**TASKS TO PERFORM**
a: Answer these from the passage on asylum seekers crossing to Dover:
(i) Under the terms of which convention could the asylum seekers have claimed asylum in the countries they passed through?
(ii) At which two places are they said to be released into the open air?
(iii) To whom did Simon Hughes put the point he mentions?
b: Copy the stretch from "Simon Hughes (Southwark, North" through "stay in France." word for word from the passage on asylum seekers crossing to Dover.

The asylum seekers and economic migrants coming through the port of Dover to these shores have travelled across not one but probably half a dozen safe havens within the European Union. In any one of those countries, they could and should have claimed asylum under the terms of the Geneva convention if they were genuine asylum seekers—although, as we know, most of them are not. That they have not done so is reprehensible but perhaps understandable if they are travelling, as many of them sadly are, and sometimes with fatal consequences, in sealed containers. However, when they arrive at Sangatte and Nord-Pas de Calais, they are released frequently into the open air to find their way across the channel. The French Government know precisely what they are doing and why they are there. Because they are on French soil as illegally as they later are on English soil, the French Government have the opportunity to return them whence they came, or process their cases and demand that they either return to their country of origin or claim asylum in France.

Simon Hughes (Southwark, North and Bermondsey): This is a very important issue, and I hope to have the chance to elaborate later. When I put that point to the French ambassador here, he made the persuasive argument that many asylum seekers will not tell officials the route by which they came through Europe or own up to the first country in which they arrived. Therefore, the French do not have a greater obligation to take them than any other country through which they travelled. When asylum seekers are asked whether they want to apply for asylum in France, the small percentage who say that they do have their applications processed, but the rest say that they want to apply elsewhere. The French cannot make them apply to stay in France.

**MATERIAL**
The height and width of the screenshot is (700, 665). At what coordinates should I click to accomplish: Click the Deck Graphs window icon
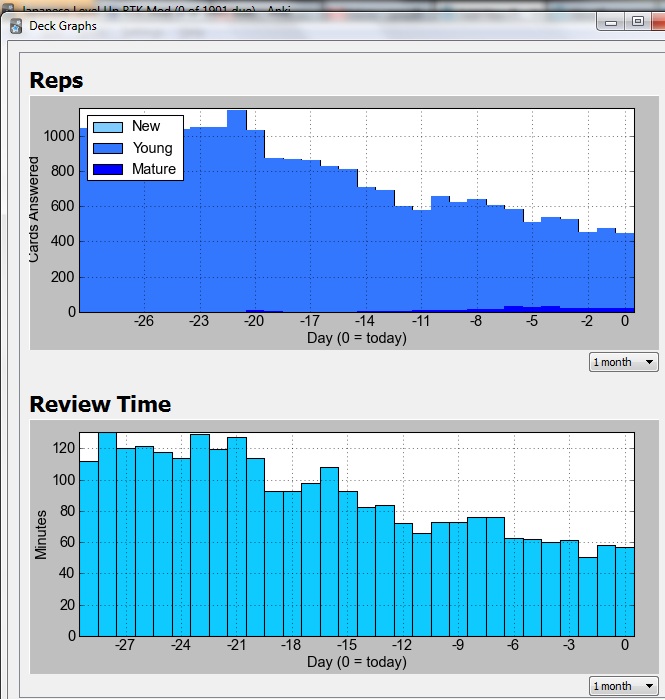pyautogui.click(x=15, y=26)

--

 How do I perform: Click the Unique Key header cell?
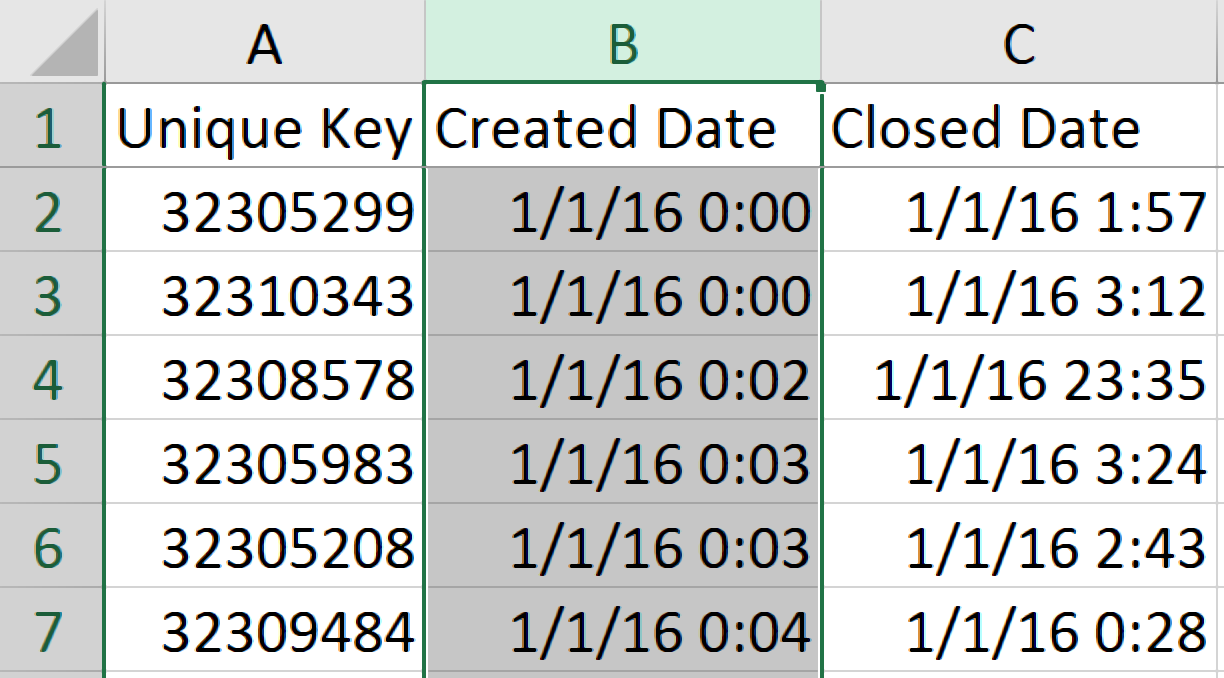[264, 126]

**IN RESPONSE**
a:
(i) The Geneva convention
(ii) Sangatte and Nord-Pas de Calais
(iii) The French ambassador

b:
Simon Hughes (Southwark, North and Bermondsey): This is a very important issue, and I hope to have the chance to elaborate later. When I put that point to the French ambassador here, he made the persuasive argument that many asylum seekers will not tell officials the route by which they came through Europe or own up to the first country in which they arrived. Therefore, the French do not have a greater obligation to take them than any other country through which they travelled. When asylum seekers are asked whether they want to apply for asylum in France, the small percentage who say that they do have their applications processed, but the rest say that they want to apply elsewhere. The French cannot make them apply to stay in France.